Proxim Corp. will introduce a WLAN system designed to support voice and data across Wi-Fi networks, including the eventual support of cellular traffic.
The Orinoco Switching System was designed from the ground up to support voice traffic, which is how Proxim is differentiating it from the myriad other wireless LAN switches on the market.
"This switch is actually part of a telemetry system," said Kevin Duffy, senior vice president of product development and product line management at Proxim, in Sunnyvale, Calif.
Last year Proxim, Motorola Inc. and Avaya Inc. announced plans to collaborate on devices and supporting software and hardware that can roam between cell phone networks and WLANs without interruption. The goal is to allow business travelers to take advantage of public WLAN hot spots and continue a connection on the way back to the office.
The companies have yet to offer a complete solution, but Proxim officials said the switching system will be part of it.
"Wed like [customers] to get to fast wireless, one phone number and a maximum of two devices," Duffy said.
The switching system supports tunneling between switches on a per-user basis, which prevents session restarts when roaming among subnets, officials said.
The switch includes an implementation of the latest draft of the IEEE 802.11e QOS (quality-of-service) protocol, which is due for ratification later this year. It registers whether traffic is voice or data and supplies the highest level of QOS accordingly, officials said.
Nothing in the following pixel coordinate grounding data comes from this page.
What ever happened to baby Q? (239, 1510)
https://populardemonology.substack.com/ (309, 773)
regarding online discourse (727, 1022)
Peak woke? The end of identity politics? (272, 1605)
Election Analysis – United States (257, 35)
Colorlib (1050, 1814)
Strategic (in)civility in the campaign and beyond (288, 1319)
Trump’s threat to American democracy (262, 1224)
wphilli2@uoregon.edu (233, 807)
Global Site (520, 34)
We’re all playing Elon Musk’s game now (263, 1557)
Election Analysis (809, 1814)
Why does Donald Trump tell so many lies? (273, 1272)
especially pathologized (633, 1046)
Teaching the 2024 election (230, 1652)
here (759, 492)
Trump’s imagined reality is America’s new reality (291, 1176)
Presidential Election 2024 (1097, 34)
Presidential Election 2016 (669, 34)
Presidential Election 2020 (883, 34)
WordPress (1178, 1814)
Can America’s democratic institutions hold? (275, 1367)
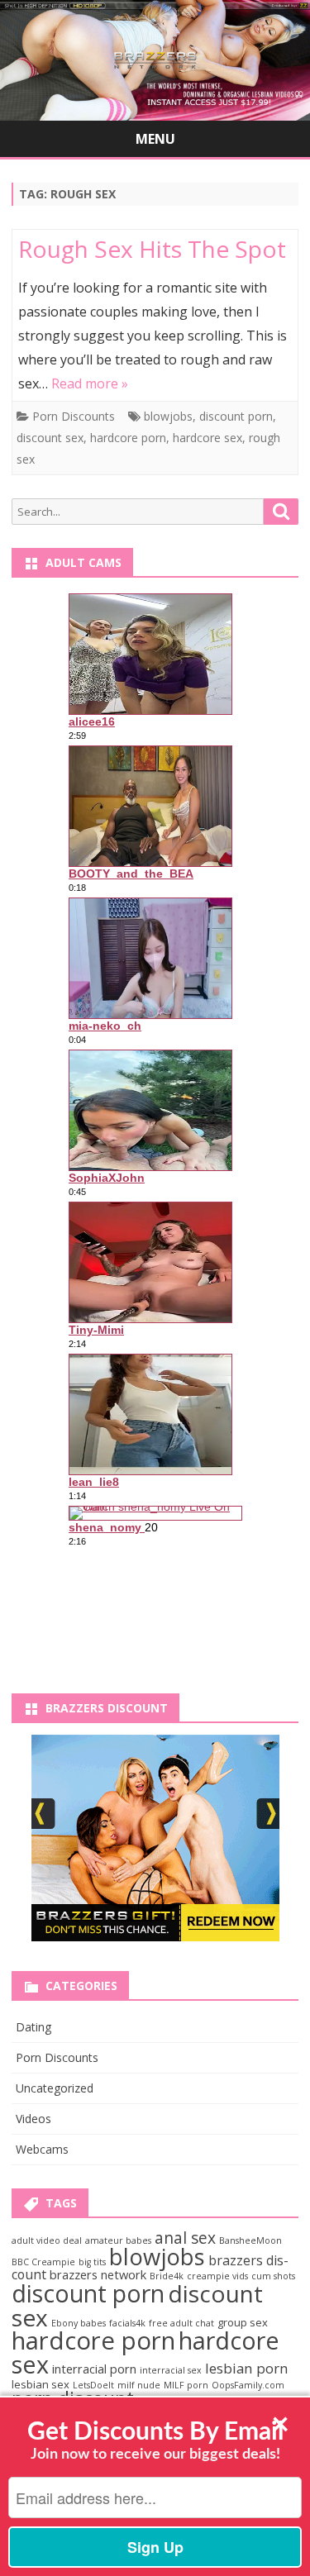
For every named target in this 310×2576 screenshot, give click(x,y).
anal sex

The switch also balances traffic loads among access points on a network.
The system is designed to integrate with the customers IP PBX. Among other things, this means the system can support Enhanced 911 services based on the location of an access point and prioritize calls based on calling party identification, officials said.
The switch is due next quarter in a 16-port version. Eight- and 24-port versions are due later in the year.
In the meantime, Proxim this week will launch a trimode access point, which is available immediately.
The Orinoco AP-4000 supports 802.11a signals in the 5GHz band as well as 802.11b/g signals in the 2.4GHz band.
For management purposes, the Orinoco AP-4000 includes a set of interfaces such as SNMP Version 3, Remote Authentication Dial-In User Service authentication and HTTP via Secure Sockets Layer.
"The secure features for the management are the most secure Ive seen," said Philippe Hanset, senior network engineer at the University of Tennessee in Knoxville, which operates a WLAN of some 1,300 access points.
For security, the Orinoco AP-4000 supports the Wi-Fi Alliance Wi-Fi Protected Access protocol. Advanced Encryption Standard support can be added through a software upgrade. The access point can detect other, rogue access points in the 2.4GHz and 5GHz bands, officials said.
The Orinoco AP-4000 is priced at $899.99.